* [RECORDS TO USE]:
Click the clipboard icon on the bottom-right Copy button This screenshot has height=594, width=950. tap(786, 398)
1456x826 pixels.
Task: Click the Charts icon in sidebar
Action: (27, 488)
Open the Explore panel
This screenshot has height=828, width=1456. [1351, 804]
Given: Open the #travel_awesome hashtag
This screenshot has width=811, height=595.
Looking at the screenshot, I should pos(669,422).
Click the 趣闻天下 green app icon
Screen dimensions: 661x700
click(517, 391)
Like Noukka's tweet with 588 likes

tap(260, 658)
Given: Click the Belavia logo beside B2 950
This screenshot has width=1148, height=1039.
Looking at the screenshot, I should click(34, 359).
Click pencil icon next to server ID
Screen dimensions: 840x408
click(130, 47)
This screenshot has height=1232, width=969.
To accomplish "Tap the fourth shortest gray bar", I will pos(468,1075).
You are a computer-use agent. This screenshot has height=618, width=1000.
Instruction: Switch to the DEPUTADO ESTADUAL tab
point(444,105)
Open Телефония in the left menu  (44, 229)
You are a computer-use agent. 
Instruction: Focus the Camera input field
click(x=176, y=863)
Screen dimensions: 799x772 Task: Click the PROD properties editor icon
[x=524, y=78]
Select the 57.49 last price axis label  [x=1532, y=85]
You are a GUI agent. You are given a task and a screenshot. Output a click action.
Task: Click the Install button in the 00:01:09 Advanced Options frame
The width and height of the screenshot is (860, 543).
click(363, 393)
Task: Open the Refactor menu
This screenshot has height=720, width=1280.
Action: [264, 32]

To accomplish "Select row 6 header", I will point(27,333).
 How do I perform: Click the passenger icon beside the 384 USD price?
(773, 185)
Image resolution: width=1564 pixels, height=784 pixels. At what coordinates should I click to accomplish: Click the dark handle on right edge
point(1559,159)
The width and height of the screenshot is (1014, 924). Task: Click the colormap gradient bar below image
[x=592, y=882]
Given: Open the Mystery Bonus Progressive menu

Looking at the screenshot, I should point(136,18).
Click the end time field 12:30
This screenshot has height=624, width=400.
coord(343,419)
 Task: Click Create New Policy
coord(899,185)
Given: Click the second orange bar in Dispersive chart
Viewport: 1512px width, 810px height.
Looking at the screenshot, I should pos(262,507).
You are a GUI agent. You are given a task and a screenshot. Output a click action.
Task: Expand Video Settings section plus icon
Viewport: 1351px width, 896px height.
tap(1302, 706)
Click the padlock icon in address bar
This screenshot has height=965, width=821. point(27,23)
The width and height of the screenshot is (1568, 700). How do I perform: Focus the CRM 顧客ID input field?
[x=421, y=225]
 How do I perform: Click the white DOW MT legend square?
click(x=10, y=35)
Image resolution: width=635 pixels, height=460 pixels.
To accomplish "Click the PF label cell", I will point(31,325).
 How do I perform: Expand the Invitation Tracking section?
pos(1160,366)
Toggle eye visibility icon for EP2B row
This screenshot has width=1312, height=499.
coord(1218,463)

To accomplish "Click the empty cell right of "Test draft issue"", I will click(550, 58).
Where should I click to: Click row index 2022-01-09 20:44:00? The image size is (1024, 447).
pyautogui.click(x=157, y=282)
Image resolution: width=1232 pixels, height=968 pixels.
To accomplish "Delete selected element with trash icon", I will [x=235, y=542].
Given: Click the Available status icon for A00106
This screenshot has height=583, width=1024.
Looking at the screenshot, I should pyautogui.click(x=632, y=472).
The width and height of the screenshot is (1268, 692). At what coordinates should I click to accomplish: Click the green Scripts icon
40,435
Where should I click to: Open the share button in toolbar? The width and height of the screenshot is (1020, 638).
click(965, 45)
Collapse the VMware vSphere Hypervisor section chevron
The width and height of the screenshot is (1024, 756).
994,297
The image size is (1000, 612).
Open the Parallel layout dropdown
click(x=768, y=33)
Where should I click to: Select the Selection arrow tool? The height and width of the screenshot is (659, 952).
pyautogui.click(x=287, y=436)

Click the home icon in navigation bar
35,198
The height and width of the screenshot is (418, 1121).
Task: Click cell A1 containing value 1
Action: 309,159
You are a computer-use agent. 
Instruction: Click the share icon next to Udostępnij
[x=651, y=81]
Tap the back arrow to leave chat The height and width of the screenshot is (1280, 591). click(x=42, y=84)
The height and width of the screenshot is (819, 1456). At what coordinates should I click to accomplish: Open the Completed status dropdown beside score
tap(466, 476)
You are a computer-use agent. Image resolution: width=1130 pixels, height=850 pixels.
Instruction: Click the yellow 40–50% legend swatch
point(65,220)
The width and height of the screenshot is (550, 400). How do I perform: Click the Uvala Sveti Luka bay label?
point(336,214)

* [PROBLEM DESCRIPTION]: Each line from the top of the material above through the line containing "Click pencil icon next to server ID" must be output exactly, and no other line.

* [YOUR RESPONSE]:
Click the clipboard icon on the bottom-right Copy button This screenshot has height=594, width=950. tap(786, 398)
1456x826 pixels.
Task: Click the Charts icon in sidebar
Action: (27, 488)
Open the Explore panel
This screenshot has height=828, width=1456. [1351, 804]
Given: Open the #travel_awesome hashtag
This screenshot has width=811, height=595.
Looking at the screenshot, I should pos(669,422).
Click the 趣闻天下 green app icon
Screen dimensions: 661x700
click(517, 391)
Like Noukka's tweet with 588 likes

tap(260, 658)
Given: Click the Belavia logo beside B2 950
This screenshot has width=1148, height=1039.
Looking at the screenshot, I should click(34, 359).
Click pencil icon next to server ID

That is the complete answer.